The required output is the exact run of lines below that opens at the line with "Task: Open the Module Style Overrides tab" and closes at the line with "is (607, 1568).".

#### RECORDS TO USE
───

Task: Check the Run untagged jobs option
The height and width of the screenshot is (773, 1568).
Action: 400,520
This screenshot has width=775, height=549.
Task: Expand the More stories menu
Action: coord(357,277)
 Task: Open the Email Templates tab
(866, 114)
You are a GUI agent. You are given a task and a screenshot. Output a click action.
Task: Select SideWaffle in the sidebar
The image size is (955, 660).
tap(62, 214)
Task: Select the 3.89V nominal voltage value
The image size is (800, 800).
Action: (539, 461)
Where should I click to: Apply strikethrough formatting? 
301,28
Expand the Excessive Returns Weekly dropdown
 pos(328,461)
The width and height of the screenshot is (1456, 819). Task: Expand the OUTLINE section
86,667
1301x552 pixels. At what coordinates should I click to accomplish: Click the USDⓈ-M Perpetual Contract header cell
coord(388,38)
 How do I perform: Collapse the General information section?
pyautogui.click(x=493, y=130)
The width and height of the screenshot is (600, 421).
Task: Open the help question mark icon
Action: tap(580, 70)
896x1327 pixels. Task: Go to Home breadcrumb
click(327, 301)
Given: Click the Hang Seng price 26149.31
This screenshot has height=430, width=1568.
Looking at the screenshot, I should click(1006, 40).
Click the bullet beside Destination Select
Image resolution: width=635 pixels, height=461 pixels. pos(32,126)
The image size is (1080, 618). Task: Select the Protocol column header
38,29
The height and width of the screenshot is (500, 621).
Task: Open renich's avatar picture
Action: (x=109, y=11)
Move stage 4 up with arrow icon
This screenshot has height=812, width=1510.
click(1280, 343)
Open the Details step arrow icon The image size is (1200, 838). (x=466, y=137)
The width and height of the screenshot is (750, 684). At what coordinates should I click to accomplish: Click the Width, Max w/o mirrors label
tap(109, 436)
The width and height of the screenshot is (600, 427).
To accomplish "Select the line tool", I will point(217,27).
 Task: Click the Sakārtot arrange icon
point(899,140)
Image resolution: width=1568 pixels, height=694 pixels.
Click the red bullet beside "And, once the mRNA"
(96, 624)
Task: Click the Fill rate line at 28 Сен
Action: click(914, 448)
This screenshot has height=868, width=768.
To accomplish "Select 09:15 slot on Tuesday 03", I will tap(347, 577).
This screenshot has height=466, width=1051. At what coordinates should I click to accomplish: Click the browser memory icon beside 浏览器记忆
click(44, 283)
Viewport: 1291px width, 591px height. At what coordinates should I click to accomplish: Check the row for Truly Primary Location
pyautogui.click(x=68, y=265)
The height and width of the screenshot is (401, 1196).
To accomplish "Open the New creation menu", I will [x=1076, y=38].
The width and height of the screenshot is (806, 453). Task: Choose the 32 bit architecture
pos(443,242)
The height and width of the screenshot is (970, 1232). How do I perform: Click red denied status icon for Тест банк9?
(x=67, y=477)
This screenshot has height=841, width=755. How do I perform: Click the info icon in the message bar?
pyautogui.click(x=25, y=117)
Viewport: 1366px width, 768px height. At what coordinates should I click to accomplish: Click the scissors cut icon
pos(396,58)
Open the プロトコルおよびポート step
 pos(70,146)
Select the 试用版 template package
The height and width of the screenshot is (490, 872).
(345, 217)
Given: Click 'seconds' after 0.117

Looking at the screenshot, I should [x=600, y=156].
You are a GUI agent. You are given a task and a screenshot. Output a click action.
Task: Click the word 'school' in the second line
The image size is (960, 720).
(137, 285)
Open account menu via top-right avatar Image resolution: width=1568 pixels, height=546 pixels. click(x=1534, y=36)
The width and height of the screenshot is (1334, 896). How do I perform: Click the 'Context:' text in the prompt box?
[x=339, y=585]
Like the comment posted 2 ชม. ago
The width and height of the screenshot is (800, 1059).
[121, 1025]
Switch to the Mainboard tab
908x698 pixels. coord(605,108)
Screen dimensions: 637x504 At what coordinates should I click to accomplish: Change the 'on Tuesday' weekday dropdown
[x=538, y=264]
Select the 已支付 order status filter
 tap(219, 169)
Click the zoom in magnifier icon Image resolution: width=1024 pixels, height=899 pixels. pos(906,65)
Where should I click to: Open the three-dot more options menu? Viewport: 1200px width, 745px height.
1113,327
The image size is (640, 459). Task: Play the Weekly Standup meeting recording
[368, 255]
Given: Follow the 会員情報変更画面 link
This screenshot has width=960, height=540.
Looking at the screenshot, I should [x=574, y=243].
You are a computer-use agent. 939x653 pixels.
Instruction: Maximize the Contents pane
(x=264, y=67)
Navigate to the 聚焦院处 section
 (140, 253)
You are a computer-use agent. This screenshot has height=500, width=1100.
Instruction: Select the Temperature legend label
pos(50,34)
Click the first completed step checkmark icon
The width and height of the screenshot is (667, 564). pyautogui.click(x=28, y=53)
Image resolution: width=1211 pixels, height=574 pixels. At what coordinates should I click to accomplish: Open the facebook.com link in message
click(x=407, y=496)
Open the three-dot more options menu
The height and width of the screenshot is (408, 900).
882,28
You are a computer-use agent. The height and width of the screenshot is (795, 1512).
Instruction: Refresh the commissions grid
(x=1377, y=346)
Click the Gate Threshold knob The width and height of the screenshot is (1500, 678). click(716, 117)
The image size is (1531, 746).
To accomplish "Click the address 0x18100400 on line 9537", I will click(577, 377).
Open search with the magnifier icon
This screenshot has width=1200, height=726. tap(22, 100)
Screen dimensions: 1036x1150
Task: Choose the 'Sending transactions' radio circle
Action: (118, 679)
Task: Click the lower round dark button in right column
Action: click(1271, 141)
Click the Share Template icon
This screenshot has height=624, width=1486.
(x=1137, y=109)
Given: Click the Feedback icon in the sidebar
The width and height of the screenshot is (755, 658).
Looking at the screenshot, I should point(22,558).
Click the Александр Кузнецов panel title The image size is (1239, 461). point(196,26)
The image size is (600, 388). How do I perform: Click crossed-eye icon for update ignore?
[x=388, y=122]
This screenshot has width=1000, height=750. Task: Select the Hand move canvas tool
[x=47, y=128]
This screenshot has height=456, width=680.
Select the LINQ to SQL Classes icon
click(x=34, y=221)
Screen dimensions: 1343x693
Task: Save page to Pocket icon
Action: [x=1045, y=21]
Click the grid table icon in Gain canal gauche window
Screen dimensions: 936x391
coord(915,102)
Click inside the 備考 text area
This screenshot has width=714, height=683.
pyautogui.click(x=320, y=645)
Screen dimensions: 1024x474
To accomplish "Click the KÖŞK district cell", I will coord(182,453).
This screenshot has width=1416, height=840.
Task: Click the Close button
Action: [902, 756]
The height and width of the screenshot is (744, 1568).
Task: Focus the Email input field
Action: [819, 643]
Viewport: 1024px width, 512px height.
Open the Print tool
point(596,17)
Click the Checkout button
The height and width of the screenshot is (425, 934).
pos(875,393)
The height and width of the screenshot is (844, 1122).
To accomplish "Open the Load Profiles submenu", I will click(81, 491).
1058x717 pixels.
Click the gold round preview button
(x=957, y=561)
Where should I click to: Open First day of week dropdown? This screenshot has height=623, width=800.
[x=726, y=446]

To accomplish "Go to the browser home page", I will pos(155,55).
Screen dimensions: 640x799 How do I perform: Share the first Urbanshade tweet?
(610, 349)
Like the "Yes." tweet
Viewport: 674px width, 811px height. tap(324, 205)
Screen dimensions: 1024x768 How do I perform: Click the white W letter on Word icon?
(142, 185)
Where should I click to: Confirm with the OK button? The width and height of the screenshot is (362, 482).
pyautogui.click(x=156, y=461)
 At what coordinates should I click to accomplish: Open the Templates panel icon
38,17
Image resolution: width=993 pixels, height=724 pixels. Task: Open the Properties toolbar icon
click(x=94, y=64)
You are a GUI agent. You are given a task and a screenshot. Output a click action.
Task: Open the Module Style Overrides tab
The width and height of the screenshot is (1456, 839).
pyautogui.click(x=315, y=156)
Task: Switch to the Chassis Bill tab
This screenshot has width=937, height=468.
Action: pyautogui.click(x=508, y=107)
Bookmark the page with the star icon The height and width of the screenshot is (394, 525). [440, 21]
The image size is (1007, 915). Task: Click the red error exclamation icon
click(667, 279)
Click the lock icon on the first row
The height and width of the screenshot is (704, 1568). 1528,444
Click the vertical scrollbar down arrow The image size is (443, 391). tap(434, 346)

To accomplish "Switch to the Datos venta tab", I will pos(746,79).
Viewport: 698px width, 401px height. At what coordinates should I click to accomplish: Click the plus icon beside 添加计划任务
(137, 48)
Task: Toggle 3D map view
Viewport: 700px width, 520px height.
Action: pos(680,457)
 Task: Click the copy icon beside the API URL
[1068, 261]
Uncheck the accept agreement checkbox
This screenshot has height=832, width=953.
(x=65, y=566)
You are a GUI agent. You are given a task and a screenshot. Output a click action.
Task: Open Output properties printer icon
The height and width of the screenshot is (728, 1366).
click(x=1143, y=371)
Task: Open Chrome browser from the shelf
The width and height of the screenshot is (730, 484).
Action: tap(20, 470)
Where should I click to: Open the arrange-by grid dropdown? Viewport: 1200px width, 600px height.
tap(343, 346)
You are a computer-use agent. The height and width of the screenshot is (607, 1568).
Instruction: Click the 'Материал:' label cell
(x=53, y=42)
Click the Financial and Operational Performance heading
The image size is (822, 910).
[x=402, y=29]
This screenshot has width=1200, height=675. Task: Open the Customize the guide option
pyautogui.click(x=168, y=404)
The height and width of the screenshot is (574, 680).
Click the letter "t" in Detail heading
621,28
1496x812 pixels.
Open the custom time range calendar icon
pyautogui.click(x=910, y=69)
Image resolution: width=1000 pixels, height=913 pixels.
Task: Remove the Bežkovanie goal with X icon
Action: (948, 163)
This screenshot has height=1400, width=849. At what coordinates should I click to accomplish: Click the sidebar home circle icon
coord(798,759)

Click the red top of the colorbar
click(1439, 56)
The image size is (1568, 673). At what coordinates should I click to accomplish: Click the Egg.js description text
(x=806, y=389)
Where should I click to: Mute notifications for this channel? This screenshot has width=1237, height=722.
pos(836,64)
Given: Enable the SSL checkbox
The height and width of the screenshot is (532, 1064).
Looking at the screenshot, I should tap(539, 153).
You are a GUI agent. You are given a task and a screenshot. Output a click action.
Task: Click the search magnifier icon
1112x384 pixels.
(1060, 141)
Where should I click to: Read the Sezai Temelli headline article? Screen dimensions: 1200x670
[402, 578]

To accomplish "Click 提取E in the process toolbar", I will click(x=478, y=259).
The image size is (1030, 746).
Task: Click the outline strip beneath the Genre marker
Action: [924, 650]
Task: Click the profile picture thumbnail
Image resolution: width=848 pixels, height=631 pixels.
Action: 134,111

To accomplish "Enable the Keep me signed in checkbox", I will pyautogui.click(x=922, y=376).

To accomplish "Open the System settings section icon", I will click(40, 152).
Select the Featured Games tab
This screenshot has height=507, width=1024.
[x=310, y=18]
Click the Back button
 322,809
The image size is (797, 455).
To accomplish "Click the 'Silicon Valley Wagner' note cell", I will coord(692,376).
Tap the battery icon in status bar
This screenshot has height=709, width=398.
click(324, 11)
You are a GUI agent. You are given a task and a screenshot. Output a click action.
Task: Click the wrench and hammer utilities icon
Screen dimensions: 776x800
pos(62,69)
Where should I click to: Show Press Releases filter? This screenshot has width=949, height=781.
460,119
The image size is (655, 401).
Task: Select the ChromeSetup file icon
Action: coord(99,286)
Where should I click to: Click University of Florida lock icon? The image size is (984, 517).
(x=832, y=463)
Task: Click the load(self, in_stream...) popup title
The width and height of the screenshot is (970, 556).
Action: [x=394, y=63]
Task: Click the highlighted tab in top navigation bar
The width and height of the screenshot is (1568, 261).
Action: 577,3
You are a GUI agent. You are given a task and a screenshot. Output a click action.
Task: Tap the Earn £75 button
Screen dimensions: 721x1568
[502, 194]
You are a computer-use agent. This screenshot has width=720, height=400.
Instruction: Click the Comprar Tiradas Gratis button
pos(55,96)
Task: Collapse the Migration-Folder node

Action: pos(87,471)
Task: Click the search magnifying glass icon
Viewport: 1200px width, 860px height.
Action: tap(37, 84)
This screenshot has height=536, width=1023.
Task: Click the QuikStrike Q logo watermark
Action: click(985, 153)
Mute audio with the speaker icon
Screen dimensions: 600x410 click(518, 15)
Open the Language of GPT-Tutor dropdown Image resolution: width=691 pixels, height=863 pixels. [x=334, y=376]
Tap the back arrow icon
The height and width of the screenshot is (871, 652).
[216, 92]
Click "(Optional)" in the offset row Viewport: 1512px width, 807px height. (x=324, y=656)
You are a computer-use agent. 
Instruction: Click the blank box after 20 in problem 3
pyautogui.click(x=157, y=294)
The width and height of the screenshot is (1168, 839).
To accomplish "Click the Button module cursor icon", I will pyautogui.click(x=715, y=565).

───

#### RESPONSE FOR THIS EXERCISE
Task: Open the Module Style Overrides tab
The width and height of the screenshot is (1456, 839).
pyautogui.click(x=315, y=156)
Task: Switch to the Chassis Bill tab
This screenshot has width=937, height=468.
Action: pyautogui.click(x=508, y=107)
Bookmark the page with the star icon The height and width of the screenshot is (394, 525). [440, 21]
The image size is (1007, 915). Task: Click the red error exclamation icon
click(667, 279)
Click the lock icon on the first row
The height and width of the screenshot is (704, 1568). 1528,444
Click the vertical scrollbar down arrow The image size is (443, 391). tap(434, 346)

To accomplish "Switch to the Datos venta tab", I will pos(746,79).
Viewport: 698px width, 401px height. At what coordinates should I click to accomplish: Click the plus icon beside 添加计划任务
(137, 48)
Task: Toggle 3D map view
Viewport: 700px width, 520px height.
Action: pos(680,457)
 Task: Click the copy icon beside the API URL
[1068, 261]
Uncheck the accept agreement checkbox
This screenshot has height=832, width=953.
(x=65, y=566)
You are a GUI agent. You are given a task and a screenshot. Output a click action.
Task: Open Output properties printer icon
The height and width of the screenshot is (728, 1366).
click(x=1143, y=371)
Task: Open Chrome browser from the shelf
The width and height of the screenshot is (730, 484).
Action: tap(20, 470)
Where should I click to: Open the arrange-by grid dropdown? Viewport: 1200px width, 600px height.
tap(343, 346)
You are a computer-use agent. The height and width of the screenshot is (607, 1568).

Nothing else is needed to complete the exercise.